Di Primio contro la Corte dei conti «Calcoli sbagliati, faccio ricorso»

14 Novembre 2019

Il sindaco contesta il provvedimento dei giudici dell’Aquila che segnalano gravi irregolarità nei bilanci «Errati il metodo usato per le verifiche e le somme indicate». Incarico da 5mila euro per fare appello

CHIETI. Il sindaco Umberto Di Primio fa ricorso contro il provvedimento della Corte dei conti dell’Aquila che ha accertato «gravi irregolarità» nella gestione finanziaria del Comune di Chieti. In estrema sintesi, secondo la magistratura contabile, l’ente ha 10 milioni di euro “finti”. Sono come i soldi del Monopoli: esistono soltanto sulla carta ma non valgono niente.
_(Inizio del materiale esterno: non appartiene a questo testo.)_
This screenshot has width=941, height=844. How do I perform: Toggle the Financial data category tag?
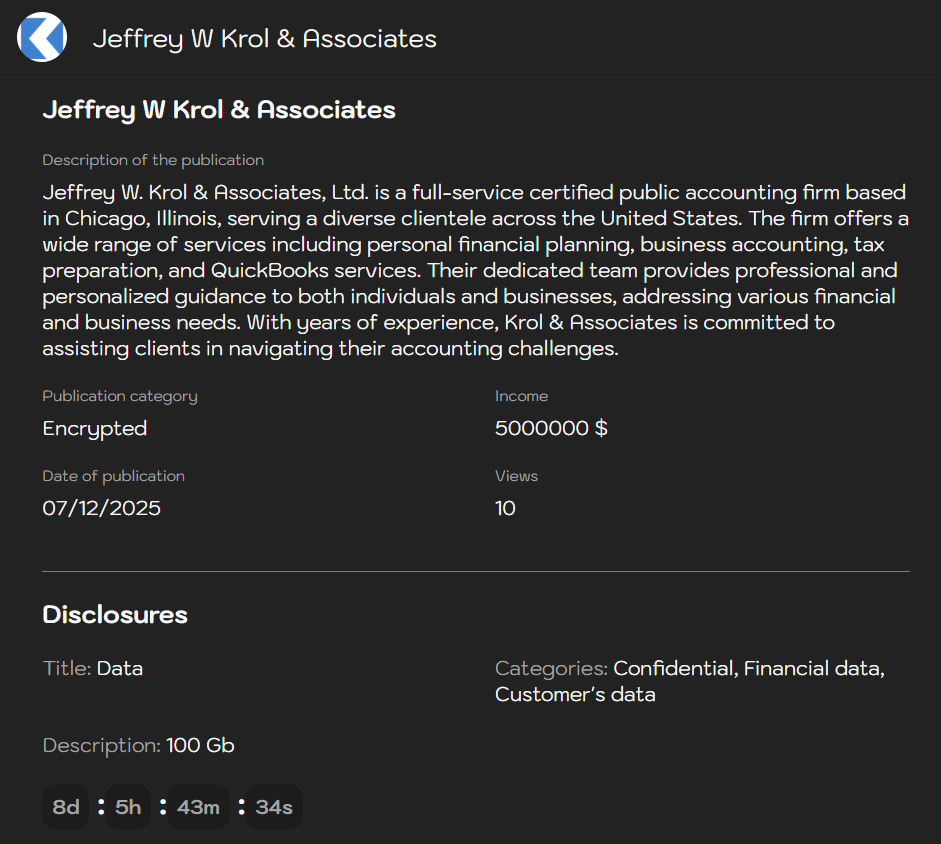(x=811, y=668)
Ecco perché al Comune è stato assegnato il termine di 60 giorni «per adottare misure correttive». Ma, si legge sulla delibera firmata ieri dal segretario generale Celestina Labbadia, «si è riscontrato che sussistono i presupposti per presentare ricorso davanti alle Sezioni riunite della Corte dei conti». L’ente ha deciso dunque di affidare l’incarico, impegnando 5mila euro, all’avvocato Alessandro Lucchetti del foro di Ancona dopo che i legali del Comune «hanno comunicato l’estrema difficoltà nell’assumere la difesa nel giudizio “de quo” stante la ristrettezza dei tempi e la specialità della materia».
La Corte dei conti dell’Aquila ha passato al setaccio il riaccertamento dei residui approvato da Di Primio e dagli assessori, cioè l’esistenza di eventuali crediti e debiti, e tra le «gravi irregolarità» ha segnalato: «Conservazione nel risultato di amministrazione al 31 dicembre 2014 di residui attivi insussistenti per un importo pari a 10.154.590,24 euro; sovrastima di pari importo del maggior disavanzo; conseguente emersione di un disavanzo di amministrazione sostanziale al 31 dicembre 2014 di importo pari a 8.362.479,79 euro; rilevante e perdurante crisi di liquidità; violazione del patto di stabilità nell’esercizio 2015». Al tempo stesso, i giudici contabili hanno ordinato di «dare puntuale applicazione alla norma in base alla quale agli enti locali che presentano un disavanzo di amministrazione è fatto divieto di assumere impegni e pagare spese per servizi non espressamente previsti per legge nelle more della variazione di bilancio che dispone la copertura del disavanzo, con la sola esclusione delle spese da sostenere a fronte di impegni già assunti nei precedenti esercizi». Prima di firmare il documento, la Corte dei conti dell’Aquila ha ascoltato il sindaco, l’assessore alle politiche finanziarie Valentina Luise, il segretario generale, il dirigente del settore bilancio Franco Rispoli e i componenti del collegio sindacale. Di fronte a una situazione del genere, il Comune rischia la paralisi. Ma, secondo il sindaco, questo provvedimento è errato. «Contestiamo sia il metodo utilizzato per fare questa verifica che le somme indicate», riassume Di Primio. Il ricorso va depositato entro domani.
Dal 2017 le finanze del Comune sono nel mirino della magistratura contabile che aveva aperto un’indagine sulla «sana gestione finanziaria» dell’amministrazione. Due anni fa, la Corte dei conti aveva contestato un uso «costante» dell’anticipazione di cassa, cioè uno scoperto con la banca tesoriere: un “buco” che era arrivato a toccare circa 15 milioni, mentre ora si aggira intorno a quota 8.